# Carbonated



## spunk (Sep 5, 2014)

What makes some beer more carbonated than others. I plan to make some someday. I make wine but want to venture to beer making someday I like the less carbonated smooth beers. Really sometimes all that carbonation in beer I buy bothers my belly. I really like trying the craft beers.i would try to use real additives I think maybe part of my problem is the natural flavorings at which could be anything.thanks


----------



## maurtis (Sep 5, 2014)

Beer is usually brewed flat (like wine) and then carbonated. If kegging, you can carbonate with CO2 or nitrogen. If bottling, you add priming sugar to your bottling bucket, rack the beer onto it, then bottle. The residual yeast in the beer uses that priming sugar to create a little more alcohol and CO2, the carbonation.

So you can tune the amount of carbonation in the bottle by using more or less priming sugar.


----------



## BernardSmith (Sep 5, 2014)

When I make beer I usually add a scant 1 oz sugar per gallon but as Maurtis says there is no law that you need to carbonate that much.
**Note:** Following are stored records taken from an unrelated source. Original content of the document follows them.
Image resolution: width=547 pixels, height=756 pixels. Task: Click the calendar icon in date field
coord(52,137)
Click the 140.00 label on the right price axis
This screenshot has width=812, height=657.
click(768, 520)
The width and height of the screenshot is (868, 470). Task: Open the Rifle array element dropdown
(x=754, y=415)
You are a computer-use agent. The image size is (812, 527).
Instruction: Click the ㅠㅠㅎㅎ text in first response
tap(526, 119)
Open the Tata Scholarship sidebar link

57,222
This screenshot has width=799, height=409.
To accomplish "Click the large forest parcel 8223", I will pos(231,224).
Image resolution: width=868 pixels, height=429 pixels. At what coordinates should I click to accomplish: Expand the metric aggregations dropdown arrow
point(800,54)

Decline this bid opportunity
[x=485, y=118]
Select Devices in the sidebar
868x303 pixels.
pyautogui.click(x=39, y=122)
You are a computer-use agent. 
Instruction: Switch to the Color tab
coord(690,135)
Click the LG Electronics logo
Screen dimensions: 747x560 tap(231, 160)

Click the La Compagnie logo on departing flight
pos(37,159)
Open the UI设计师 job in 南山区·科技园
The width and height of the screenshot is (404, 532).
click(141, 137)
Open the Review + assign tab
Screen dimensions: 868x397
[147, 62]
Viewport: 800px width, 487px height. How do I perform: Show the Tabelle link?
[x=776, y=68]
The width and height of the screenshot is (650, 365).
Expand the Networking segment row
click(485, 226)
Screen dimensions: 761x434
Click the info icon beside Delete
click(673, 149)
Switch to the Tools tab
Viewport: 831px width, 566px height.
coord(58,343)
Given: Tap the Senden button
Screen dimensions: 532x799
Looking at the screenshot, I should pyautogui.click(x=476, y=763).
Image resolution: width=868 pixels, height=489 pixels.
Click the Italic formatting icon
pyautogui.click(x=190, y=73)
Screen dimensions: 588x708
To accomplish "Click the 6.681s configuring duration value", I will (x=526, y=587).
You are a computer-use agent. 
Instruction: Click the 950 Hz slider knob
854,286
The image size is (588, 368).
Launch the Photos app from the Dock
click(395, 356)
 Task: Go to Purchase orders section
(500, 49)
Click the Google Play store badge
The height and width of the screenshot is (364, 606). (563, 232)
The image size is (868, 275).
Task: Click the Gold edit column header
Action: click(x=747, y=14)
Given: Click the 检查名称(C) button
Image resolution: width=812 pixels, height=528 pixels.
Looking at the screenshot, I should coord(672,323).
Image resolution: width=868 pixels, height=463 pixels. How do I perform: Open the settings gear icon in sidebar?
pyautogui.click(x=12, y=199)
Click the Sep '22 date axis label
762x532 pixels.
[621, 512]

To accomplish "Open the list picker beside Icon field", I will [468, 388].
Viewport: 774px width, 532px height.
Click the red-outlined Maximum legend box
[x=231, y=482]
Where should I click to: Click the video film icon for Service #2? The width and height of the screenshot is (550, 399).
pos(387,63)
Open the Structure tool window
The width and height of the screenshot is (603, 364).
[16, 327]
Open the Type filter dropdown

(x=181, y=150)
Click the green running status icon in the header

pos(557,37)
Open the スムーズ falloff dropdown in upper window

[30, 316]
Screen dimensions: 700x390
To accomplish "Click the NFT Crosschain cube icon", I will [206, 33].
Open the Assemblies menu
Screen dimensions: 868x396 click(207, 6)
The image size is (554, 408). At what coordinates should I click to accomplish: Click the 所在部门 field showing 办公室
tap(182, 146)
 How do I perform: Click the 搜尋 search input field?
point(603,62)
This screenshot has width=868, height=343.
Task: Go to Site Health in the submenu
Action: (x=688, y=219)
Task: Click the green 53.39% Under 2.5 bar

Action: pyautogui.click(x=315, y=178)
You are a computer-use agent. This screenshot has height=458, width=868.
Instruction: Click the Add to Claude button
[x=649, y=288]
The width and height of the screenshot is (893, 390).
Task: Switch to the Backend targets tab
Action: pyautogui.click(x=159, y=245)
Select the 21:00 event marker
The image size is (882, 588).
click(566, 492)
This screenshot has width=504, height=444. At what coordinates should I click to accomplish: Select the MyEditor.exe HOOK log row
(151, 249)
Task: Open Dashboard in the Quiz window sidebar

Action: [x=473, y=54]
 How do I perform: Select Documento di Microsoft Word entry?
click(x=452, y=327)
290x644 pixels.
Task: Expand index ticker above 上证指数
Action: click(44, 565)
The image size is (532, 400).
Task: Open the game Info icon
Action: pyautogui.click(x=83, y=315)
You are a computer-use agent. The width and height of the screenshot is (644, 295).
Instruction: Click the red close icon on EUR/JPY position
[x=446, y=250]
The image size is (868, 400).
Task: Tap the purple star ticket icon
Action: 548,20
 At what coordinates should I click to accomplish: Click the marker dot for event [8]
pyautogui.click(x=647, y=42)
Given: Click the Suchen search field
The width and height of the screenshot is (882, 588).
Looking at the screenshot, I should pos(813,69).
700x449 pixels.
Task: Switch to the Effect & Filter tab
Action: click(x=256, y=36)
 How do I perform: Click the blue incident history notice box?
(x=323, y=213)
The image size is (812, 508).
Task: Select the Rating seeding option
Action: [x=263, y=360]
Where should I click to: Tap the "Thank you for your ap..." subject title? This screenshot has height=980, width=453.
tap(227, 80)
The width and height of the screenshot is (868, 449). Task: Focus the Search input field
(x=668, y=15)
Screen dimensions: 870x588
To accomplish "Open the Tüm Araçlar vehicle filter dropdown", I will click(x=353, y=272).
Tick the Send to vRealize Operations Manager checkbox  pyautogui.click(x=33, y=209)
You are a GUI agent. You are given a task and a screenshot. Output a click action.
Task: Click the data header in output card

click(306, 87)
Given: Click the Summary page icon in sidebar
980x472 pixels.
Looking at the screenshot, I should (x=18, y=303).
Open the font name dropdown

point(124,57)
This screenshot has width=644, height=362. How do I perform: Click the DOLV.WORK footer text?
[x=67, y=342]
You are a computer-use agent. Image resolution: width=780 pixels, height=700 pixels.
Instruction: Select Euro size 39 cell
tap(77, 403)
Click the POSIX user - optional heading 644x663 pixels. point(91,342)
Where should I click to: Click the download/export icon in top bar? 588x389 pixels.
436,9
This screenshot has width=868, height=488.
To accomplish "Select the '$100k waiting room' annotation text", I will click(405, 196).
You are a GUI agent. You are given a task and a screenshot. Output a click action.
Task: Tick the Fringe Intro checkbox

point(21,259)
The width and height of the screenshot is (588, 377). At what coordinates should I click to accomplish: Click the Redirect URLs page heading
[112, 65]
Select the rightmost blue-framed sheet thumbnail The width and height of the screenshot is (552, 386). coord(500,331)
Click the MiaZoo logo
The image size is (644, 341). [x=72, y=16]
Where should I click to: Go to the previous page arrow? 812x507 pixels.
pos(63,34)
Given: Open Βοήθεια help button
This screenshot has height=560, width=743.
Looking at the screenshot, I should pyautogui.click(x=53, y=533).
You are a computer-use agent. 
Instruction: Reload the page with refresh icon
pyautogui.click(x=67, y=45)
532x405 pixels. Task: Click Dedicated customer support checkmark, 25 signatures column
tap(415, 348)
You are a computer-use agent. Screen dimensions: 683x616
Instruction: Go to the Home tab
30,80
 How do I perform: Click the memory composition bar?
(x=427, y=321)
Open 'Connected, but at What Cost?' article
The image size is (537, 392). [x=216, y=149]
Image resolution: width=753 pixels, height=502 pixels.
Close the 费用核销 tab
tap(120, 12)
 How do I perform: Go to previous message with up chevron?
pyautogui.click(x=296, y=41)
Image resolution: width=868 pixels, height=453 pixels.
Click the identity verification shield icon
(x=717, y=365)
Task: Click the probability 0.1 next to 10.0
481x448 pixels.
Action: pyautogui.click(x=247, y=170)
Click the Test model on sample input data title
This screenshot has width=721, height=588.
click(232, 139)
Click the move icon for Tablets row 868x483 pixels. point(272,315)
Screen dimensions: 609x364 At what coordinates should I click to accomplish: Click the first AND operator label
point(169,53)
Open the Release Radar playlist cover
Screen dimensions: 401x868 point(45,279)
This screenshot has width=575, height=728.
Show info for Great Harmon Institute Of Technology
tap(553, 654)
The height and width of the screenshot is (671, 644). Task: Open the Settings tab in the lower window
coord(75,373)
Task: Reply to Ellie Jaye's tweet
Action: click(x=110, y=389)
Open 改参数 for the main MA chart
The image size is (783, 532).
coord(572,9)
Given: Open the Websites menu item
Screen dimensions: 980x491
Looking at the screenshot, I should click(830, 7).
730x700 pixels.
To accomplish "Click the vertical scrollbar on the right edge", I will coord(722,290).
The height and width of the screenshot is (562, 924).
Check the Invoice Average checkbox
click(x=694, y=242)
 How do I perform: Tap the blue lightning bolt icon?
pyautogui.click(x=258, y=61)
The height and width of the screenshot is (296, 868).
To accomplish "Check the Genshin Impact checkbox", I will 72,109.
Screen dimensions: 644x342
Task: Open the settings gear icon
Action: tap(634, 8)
If you make your own beer you can decide to ignore carbonation altogether or you can try carbonating with say 12 gms / gallon (an ounce is about 24gms) or 18 or 6 or ??? Alternatively, you can use standard carbonating practice, pour your beer but allow it to sit open in the glass for fifteen - thirty minutes before you drink it - much of the CO2 will have flown the coop.


----------



## spunk (Sep 6, 2014)

Thanks I have a lot of reading to do before I jump into this. Last winter I saw a gal kit to make beer. Midwest wine I think. Maybe a good way to start?


----------



## Boatboy24 (Sep 7, 2014)

spunk said:


> Thanks I have a lot of reading to do before I jump into this. Last winter I saw a gal kit to make beer. Midwest wine I think. Maybe a good way to start?



Not the most economical, but I think it's a good way. Check out Brooklyn Brew Shop too. They've got a nice selection of all grain, 1 gallon kits. I do a few each year.


----------